A more difficult regulatory environment has also made it tougher for drugmakers to launch new ad programs, Kopelman said, compounding the problems for WebMD.

While a number of new medicines have received U.S. Food and Drug Administration approval for sale in the United States, WebMD said it does not expect advertising behind those drugs to pick up significantly this year.

WebMD is also grappling with competition from myriad other websites that offer health tips and information on illnesses.


WebMD Chairman Martin Wygod said he expects drugmakers, who have been among the biggest advertisers on more expensive media like television, will eventually recognize the value of using outlets online.

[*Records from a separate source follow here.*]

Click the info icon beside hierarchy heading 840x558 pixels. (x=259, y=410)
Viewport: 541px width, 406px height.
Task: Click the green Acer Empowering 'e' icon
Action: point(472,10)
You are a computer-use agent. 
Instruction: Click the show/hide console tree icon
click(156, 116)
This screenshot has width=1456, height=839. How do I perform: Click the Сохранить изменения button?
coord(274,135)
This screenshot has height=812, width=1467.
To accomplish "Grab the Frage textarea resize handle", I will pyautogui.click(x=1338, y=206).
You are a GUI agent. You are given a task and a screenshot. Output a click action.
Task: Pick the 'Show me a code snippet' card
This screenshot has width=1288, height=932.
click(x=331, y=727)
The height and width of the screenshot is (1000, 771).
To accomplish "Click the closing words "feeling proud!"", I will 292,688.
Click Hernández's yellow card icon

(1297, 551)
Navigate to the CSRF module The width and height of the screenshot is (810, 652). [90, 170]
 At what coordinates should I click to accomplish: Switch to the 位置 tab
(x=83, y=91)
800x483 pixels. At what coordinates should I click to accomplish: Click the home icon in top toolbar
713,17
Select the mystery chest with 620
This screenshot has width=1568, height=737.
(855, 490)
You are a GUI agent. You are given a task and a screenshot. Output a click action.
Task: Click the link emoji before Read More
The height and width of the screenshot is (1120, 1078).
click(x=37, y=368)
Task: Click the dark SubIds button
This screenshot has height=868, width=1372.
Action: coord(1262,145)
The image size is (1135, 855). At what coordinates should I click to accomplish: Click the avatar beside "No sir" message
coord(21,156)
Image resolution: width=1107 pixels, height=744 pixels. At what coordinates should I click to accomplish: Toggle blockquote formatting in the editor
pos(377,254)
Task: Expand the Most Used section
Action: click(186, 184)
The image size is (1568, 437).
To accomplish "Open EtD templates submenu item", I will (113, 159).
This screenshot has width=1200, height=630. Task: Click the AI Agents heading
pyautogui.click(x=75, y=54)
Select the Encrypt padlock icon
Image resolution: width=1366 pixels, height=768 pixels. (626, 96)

“I believe that the pressures facing the pharmaceutical industry will ultimately prove to be the strong catalyst for a meaningful shift by them to digital marketing solutions,” Wygod, who holds a nearly 2 percent stake, said in a statement. “WebMD offers a cost-effective, efficient and highly measurable alternative to traditional detailing to physicians and mass media to consumers.”

For 2012, the company expects revenue to fall between 2 percent and 8 percent, and it expects increased competition in its consumer products market.

The company also expects expenses to rise by 5 percent to 8 percent in 2012 due to longer-term investments in mobile and international platforms, as well as new advertiser products. With the higher expenses and lower revenue, WebMD said it expects net income will be “significantly lower” compared with 2011.

The performance is a sharp turnaround for WebMD, Kopelman said, noting that the company has almost $300 million in net cash.

WebMD said it started a process to consider strategic alternatives late last year that resulted in talks with several potential suitors. But a special committee of the board has now ended those discussions and has halted the process of reviewing a potential sale, WebMD said on Tuesday.

Credit Suisse had been advising the company in its sale process, according to a source close to the matter.

Aside from Icahn, who was not immediately available for comment, Kensico Capital Management is the top WebMD shareholder, with an 11.6 percent stake, according to Thomson Reuters data. Mutual fund company Vanguard Group and Calpers, the biggest U.S. public pension fund, are among other big holders.